The overwhelming majority of viewings of any restored version of the 1977 film will not be in movie theaters, especially theaters of the type circa the mid-1970s. What people who saw the film at that time will be looking for, however, is something that evokes the same experience, even if it and therefore especially if it is presented in a different medium. Taking the medium into account is therefore an absolute necessity. A restored film version that is faithful for presentation in circa-mid-1970s theaters would be appropriate in such a venue. But to create a similar experience on a digital medium like 4K home-theater systems, clearly appropriately different approaches are called for. (Not to mention, the number of frames per second is completely different.)

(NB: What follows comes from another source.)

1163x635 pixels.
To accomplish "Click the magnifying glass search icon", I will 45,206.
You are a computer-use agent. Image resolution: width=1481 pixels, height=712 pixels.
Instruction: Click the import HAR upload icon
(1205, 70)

As for whether the original looks like ass now, when watched as a film on the big screen, opinions are like assholes: everyone has one. This is Jennifer Vanasco's, who writes for NPR [link]:

And what was it like to see this rare print?​
It felt — fresh. Real. Without the shininess of CGI, the droids and ships and sets seemed well-worn and grubby. It felt more like a real battle and less like a fairy tale. The pacing was more measured. It was funnier. The explosions seemed fake, but the scenes, stripped of their CGI characters, had more of an edge. And it was very clear — without a doubt — that Han shot first, before the bounty hunter Greedo could shoot him, which is an ongoing controversy online.​

I wasn't there. So how would I know what it looked like? But I would love to have been.
 
Also, yes it's getting a little semantic but the processes involved aren't restoring the images to their original state. This isn't like cleaning tarnished brass work; it'd not just about removing some grime from the negative and fiddling with the contrast levels. The image is being digitally altered, stabilized, and manipulated in a myriad of ways to produce something that looks better than any print of this movie ever has, even the very first generation fresh out of the lab and delivered to Lucas's screening room. Indeed in principle it's closer to a replica than a restoration. It's a version of the movie people thought they saw at the time, rather than the actual genuine article. They had a screening of the actual genuine article not so long ago, and people complained that it looked like arse.

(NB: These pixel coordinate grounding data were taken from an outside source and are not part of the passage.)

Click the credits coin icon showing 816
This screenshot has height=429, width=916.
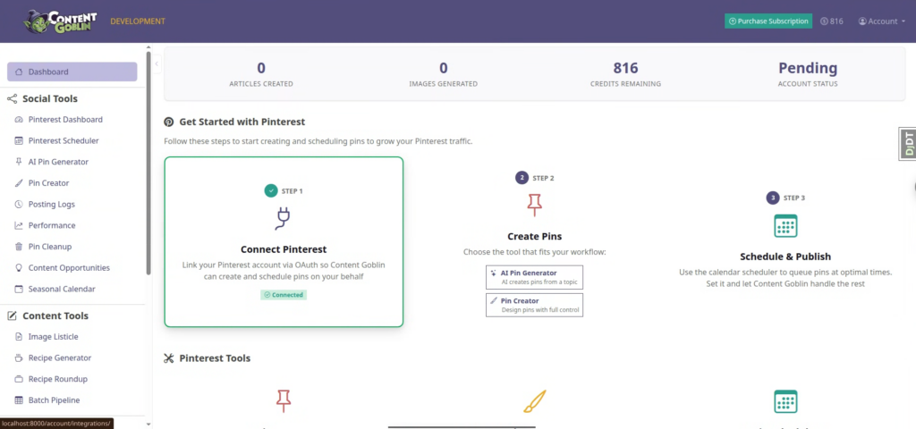coord(824,21)
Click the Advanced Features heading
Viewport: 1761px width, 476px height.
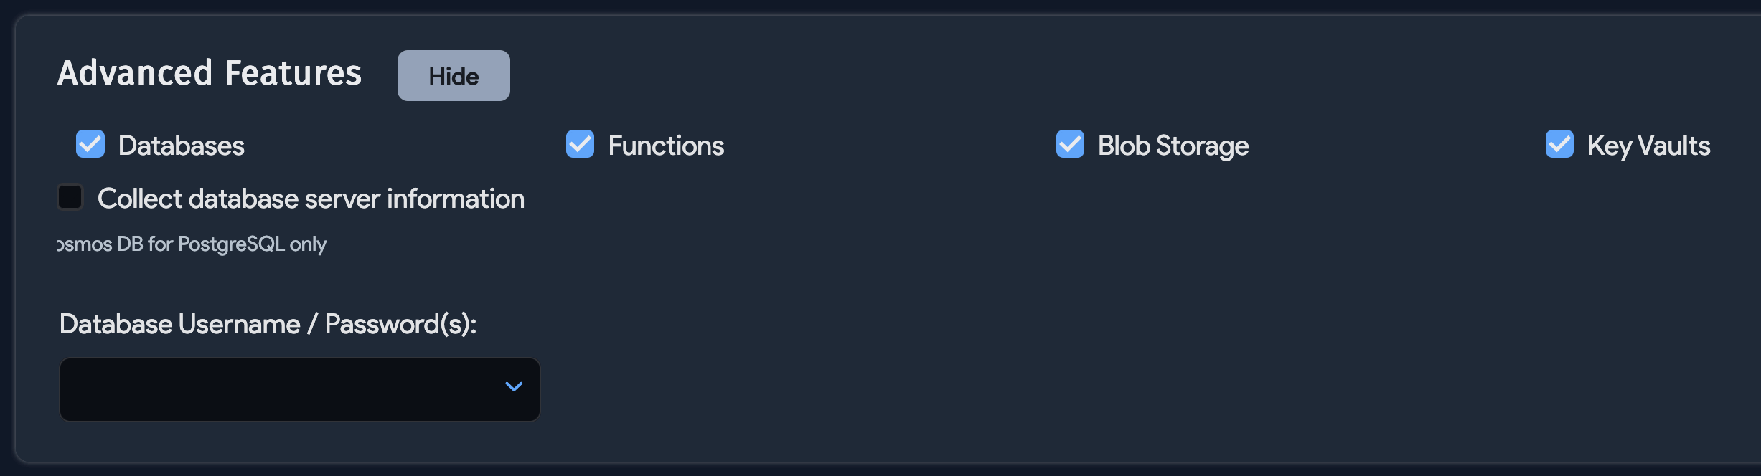[210, 72]
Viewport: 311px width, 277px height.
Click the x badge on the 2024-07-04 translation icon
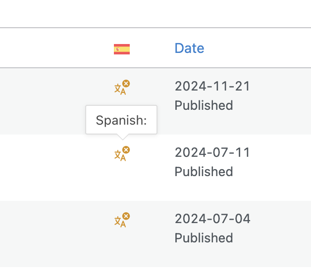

Of course it has to be done this was in order to preserve the flaws of the original VFX for one. When he went back and made the Special Editions, Lucas didn't just Photoshop in some CG dewbacks and called it a day; he got the original negatives (which were on the verge of decaying, so good thing that he did!), chemically treated them to bring them back from the brink, scanned it all digitally, and re-composited all of the VFX elements individually to eliminate matte lines and other artifacts that were inherent limitations of the photo-chemical processes at the time.

So going back to the negatives won't work for a restoration; they have to scan a print (or several) at a high a resolution as possible, with all of those janky matte lines and chroma key bleed as-is. The latter gets a little dicey because colour correction is also part or the process, and as we've seen in the past with blue lightsabers turning teal, fiddling with the hues to bring up the set footage can have a knock-on effect with any already extant vintage post-processes.

So yes, I know what they're doing, and I already said I fully support it. But let's just stay intellectually honest about it's purpose and function.
I will agree that you're getting way into the weeds regarding the difference between a restoration and a clean-up, but going back to the OCNs to clean up and correct damage to the film followed by a recomposite has been called a restoration by folks like Robert Harris and Grover Crisp, who have overseen the restoration of multiple films in the last forty years.

Based on your logic above about making the new version look better than the original release prints, Warner Bros' MPI division's restoration of 3-strip Technicolor movies wouldn't classify as restorations. The technology they have makes it possible for the original YCM separations register infinitesimally closer than the originals were ever capable in the 30s through the 60s.